We built this book on a mountain of incredibly useful open-source tools. The source code for this book converts a collection of Jupyter notebooks (Kluyver et al., 2016) and markdown files into a static website using Sphinx.
Two other textbooks, both developed using open-source software, inspired this book. One is UC Berkeley’s Data 8 course textbook, Computational and Inferential Thinking, by Ani Adhikari and John DeNero. The other is Statistics, Data Mining, and Machine Learning in Astronomy by Željko Ivezić, Andrew J. Connolly, Jacob T. VanderPlas and Alexander Gray, which is a companion textbook to the AstroML python package by VanderPlas et al., 2012.
This book was initially built using a workflow developed by Sam Lau and Chris Holdgraf with support from the Data Science Education Program and the Berkeley Institute for Data Science at UC Berkeley. Jupyter Book is now part of the Executable Book Project and funded by the Alfred P. Sloan Foundation.
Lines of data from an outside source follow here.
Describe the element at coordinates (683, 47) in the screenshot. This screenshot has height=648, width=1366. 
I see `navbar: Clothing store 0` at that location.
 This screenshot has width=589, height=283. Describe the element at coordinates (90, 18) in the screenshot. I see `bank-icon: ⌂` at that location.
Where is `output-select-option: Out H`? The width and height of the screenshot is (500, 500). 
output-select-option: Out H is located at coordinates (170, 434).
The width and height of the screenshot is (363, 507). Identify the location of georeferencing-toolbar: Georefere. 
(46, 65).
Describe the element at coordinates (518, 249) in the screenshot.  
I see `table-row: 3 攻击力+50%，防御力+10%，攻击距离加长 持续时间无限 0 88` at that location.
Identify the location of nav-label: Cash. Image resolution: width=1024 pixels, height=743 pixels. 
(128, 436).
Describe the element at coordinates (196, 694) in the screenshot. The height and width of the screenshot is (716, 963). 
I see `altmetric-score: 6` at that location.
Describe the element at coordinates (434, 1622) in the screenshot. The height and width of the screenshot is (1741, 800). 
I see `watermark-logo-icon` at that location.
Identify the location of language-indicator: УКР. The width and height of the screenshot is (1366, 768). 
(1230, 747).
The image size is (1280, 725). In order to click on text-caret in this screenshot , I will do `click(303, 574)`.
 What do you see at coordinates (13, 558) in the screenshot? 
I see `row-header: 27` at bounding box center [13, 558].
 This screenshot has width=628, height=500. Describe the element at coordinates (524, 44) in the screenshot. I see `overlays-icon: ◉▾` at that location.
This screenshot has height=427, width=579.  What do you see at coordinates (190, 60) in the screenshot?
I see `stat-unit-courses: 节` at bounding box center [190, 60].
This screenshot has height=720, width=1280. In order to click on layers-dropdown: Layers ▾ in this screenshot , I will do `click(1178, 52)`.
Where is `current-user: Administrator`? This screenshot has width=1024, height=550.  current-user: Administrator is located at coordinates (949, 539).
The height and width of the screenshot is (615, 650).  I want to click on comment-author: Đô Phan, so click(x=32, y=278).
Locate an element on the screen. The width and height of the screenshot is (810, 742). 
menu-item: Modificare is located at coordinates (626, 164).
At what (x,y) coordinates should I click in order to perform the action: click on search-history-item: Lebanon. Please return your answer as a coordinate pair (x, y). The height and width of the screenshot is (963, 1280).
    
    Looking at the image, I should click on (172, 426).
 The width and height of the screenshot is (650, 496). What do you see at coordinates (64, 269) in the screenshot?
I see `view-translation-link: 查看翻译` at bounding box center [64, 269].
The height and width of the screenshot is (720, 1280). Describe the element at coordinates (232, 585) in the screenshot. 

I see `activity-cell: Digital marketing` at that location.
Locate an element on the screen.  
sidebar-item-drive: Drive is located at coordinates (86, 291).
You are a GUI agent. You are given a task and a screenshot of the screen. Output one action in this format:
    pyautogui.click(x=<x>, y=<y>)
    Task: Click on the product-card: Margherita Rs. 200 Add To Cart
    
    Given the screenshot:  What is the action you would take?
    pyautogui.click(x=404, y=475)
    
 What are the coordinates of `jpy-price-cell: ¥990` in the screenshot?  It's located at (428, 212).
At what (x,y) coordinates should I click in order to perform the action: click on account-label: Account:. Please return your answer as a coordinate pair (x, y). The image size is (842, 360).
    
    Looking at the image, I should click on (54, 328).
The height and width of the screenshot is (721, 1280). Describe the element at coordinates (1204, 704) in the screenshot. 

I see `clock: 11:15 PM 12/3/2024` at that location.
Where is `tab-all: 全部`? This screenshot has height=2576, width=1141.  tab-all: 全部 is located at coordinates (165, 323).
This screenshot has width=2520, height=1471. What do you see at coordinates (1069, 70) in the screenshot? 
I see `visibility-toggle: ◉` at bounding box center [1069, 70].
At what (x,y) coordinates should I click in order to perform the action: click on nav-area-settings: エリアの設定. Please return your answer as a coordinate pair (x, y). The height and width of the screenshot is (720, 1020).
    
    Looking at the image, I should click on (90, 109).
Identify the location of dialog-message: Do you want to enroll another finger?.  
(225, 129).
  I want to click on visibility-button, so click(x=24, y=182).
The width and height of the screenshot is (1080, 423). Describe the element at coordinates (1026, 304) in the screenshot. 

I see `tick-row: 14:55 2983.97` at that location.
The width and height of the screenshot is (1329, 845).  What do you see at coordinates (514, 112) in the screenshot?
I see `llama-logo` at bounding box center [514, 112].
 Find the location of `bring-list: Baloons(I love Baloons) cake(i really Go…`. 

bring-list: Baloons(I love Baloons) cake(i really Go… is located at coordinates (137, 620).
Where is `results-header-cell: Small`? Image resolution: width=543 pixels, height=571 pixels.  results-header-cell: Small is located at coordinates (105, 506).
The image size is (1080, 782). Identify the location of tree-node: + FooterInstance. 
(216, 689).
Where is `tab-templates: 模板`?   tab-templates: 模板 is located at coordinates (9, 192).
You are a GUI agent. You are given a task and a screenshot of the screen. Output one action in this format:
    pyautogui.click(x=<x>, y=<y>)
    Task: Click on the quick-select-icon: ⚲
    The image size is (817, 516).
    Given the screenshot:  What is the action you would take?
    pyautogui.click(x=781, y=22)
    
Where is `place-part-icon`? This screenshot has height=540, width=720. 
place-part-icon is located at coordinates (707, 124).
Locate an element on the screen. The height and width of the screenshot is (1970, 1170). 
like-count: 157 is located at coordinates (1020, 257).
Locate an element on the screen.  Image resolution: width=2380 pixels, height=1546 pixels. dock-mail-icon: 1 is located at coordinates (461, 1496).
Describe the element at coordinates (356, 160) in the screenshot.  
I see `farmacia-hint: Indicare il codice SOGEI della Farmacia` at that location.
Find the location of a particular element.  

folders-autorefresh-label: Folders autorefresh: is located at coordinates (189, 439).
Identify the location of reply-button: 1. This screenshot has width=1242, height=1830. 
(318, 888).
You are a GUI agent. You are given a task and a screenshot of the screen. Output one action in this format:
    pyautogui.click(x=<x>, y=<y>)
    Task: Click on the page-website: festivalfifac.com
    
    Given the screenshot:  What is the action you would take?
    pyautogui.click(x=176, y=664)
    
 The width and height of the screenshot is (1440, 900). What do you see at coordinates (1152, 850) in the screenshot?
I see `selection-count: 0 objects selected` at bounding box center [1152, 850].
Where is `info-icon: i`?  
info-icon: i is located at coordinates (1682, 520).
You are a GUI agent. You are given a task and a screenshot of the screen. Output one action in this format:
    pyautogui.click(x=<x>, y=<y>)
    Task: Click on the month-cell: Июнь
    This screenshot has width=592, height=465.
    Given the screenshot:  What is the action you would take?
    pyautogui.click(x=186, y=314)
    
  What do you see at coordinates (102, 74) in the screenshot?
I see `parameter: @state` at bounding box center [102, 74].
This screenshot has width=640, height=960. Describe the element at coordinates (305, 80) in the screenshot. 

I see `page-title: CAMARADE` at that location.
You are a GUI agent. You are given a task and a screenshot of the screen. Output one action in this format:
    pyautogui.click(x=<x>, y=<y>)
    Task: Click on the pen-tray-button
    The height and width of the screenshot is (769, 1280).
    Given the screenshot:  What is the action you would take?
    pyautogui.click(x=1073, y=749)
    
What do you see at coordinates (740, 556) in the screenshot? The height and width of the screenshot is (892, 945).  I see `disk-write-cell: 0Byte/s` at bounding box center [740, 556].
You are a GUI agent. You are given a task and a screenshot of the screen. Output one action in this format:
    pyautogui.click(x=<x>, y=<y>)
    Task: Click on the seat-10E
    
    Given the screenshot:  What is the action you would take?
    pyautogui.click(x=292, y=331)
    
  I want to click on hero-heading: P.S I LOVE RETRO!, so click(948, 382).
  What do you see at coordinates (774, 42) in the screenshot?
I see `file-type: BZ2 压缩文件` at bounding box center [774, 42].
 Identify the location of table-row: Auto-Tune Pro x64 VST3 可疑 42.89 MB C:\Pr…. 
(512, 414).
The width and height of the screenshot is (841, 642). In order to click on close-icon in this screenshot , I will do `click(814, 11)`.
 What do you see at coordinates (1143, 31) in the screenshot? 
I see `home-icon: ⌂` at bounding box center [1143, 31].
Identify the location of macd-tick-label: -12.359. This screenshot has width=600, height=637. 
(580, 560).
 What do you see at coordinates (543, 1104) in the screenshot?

We’d like to thank Ani Adhikari, Chris Holdgraf, and Jacob VanderPlas, as well as Scott Bailey and Javier de la Rosa from the Stanford University Center for Interdisciplinary Digital Research, Erik Tollerud from the Space Telescope Science Institute and Astropy Project, and Eric Jonas from the Department of Computer Science at the University of Chicago for their valuable conversation, guidance, and encouragement.